Typically, when a player is traded twice before making their big league debut, expectations are low for their MLB career. Unfair though it may be, a stigma follows them around: if they were any good, the reasoning goes, why would two teams ship them out of town?

However, every once in a while a player manages to dispel the assumptions and show off their talents for their third team. The Seattle Mariners have got to be thrilled that their offseason acquisition of Mike Montgomery has played out in both of their favors. Montgomery was acquired from the Tampa Bay Rays at the end of March for Erasmo Ramirez, although you may remember him as one of the forgotten men in the Wil Myers/James Shields swap the Rays pulled off with the Kansas City Royals back in December 2012. He usually ranked among the middle of the game’s top 50 prospects, although he found little success in Double- and Triple-A leading up to and after the trades. At 25 years old, there was still plenty of reason to expect him to put it all together, so it made sense for the Mariners to take a flyer on him at the expense of Ramirez, another 25-year-old whose major league stint has been mediocre.

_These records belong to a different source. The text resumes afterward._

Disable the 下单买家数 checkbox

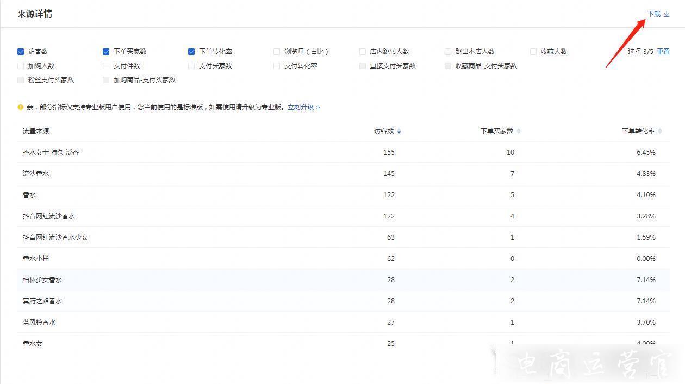click(105, 51)
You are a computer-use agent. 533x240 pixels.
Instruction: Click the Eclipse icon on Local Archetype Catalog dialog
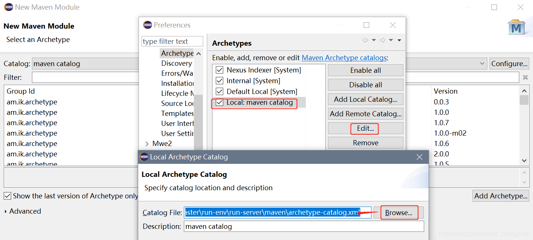click(144, 157)
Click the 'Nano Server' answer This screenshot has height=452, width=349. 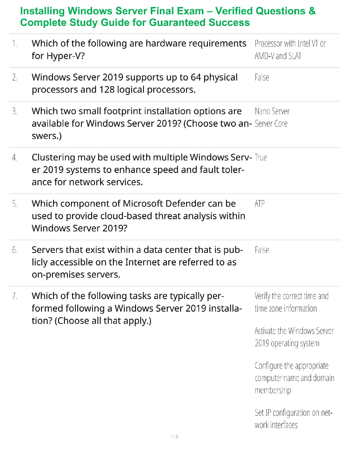click(x=272, y=111)
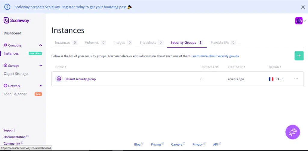Click the user avatar icon

coord(299,21)
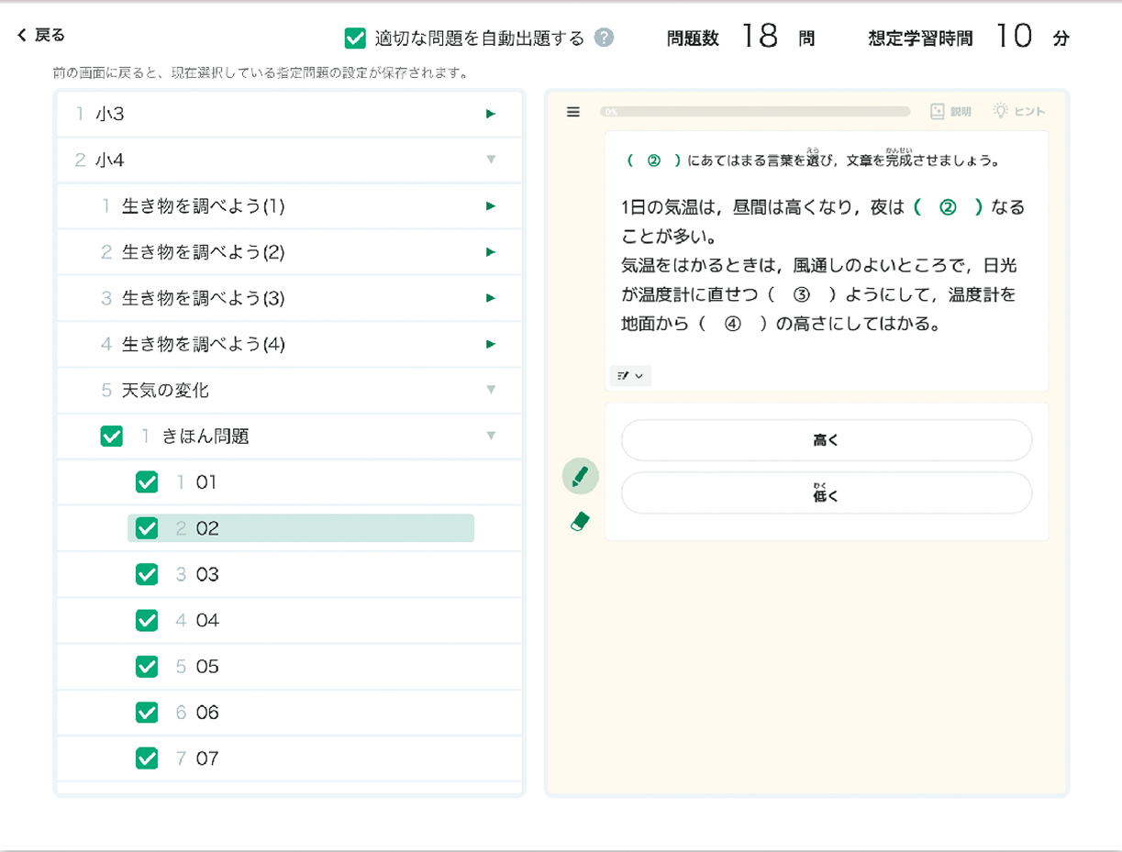Open the 説明 explanation icon
The height and width of the screenshot is (852, 1122).
(x=950, y=112)
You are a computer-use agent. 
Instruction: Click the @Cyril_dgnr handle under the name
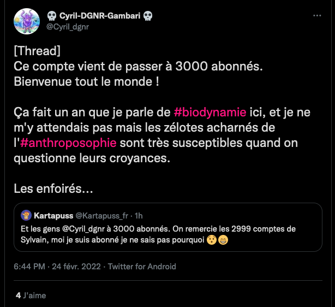coord(68,26)
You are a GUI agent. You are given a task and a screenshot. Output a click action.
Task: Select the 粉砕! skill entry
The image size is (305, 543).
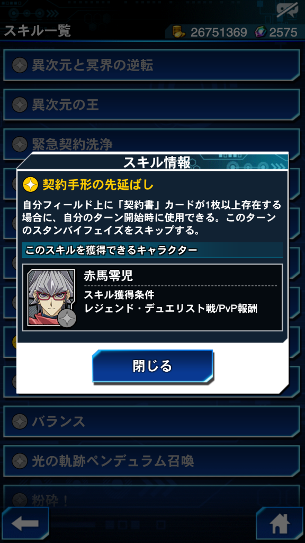click(151, 496)
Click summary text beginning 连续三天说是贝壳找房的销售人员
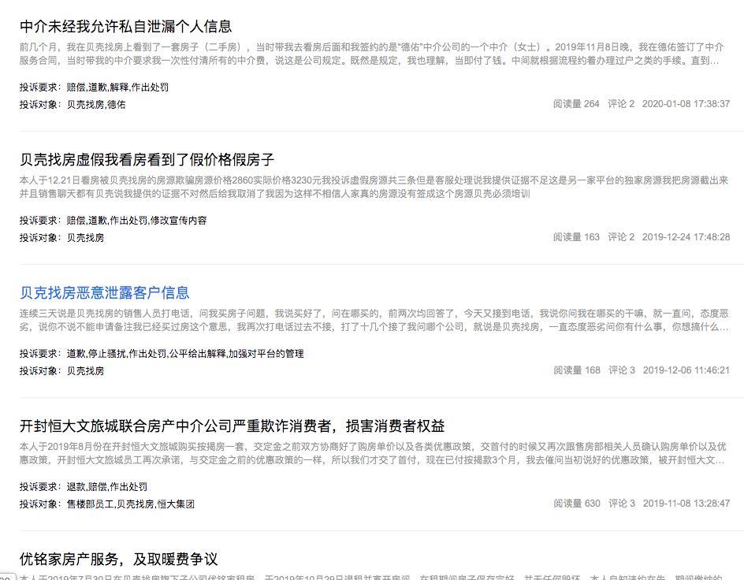This screenshot has height=580, width=744. point(369,320)
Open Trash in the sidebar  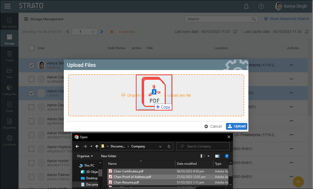[9, 56]
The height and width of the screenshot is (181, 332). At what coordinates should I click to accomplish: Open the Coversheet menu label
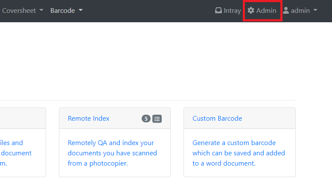19,10
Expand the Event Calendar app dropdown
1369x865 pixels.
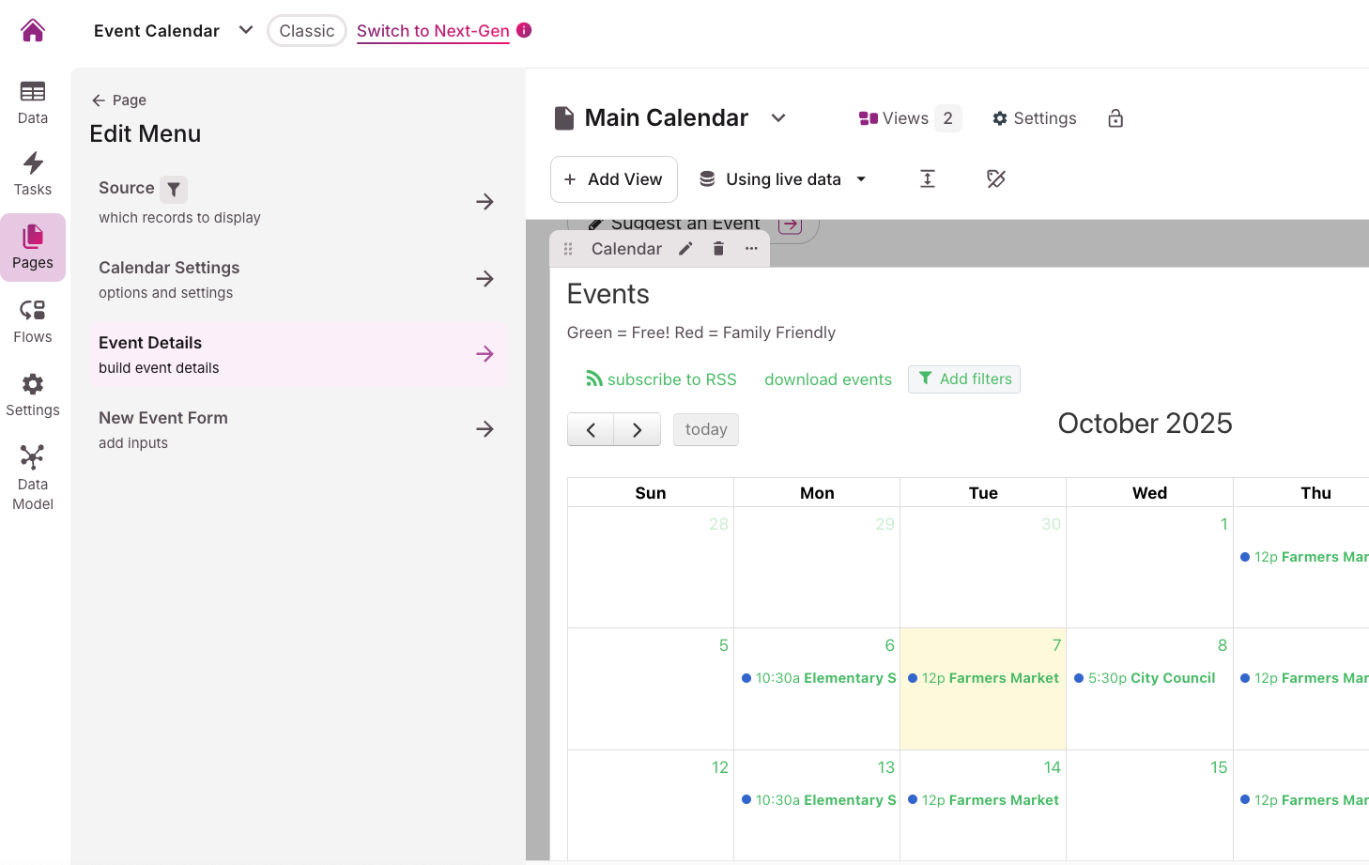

Montgomery made his debut on June 2 and he has proven to be worth the wait; through six starts, he’s sporting an impressive 1.62 ERA, giving up just eight runs in 44.1 innings pitched. His strikeout numbers aren’t dazzling, as he’s only thrown 29 in that span; it’s his apparent durability that’s shining through. In his first four starts he threw six innings or more, but in his last two he’s thrown complete game shutouts against the Royals and the San Diego Padres. He’s the first Mariner to throw consecutive CGSOs since Freddy Garcia in 2001; not even Felix Hernandez has done what Montgomery accomplished in the last week.

While he’s dominating the league, Montgomery doesn’t have a terribly impressive array of pitches. His fastball averages 91.1 MPH and he throws it 57 percent of the time. His changeup has been his main out pitch thus far, but it tends to hang sometimes. His swinging strike percentage sits at a paltry 8.1. So how is he doing this? His .243 BABIP clarifies some things, as does his 83.7 left on base percentage (good for sixth in the game among starters with at least 40 frames thrown). FIP has him pegged at 3.02, a good bit off from that 1.62 ERA. These numbers call for some considerable regression, but Montgomery seems unstoppable as of now.

Long story short: Montgomery should give teams and similarly well-traveled players alike hope for their future, and the Mariners should be doing back-flips because they found a pitching diamond in the rough during a rough season on the diamond. He likely won’t be an All-Star this year, but he’s certainly shown that he can easily run with (and through) the big dogs.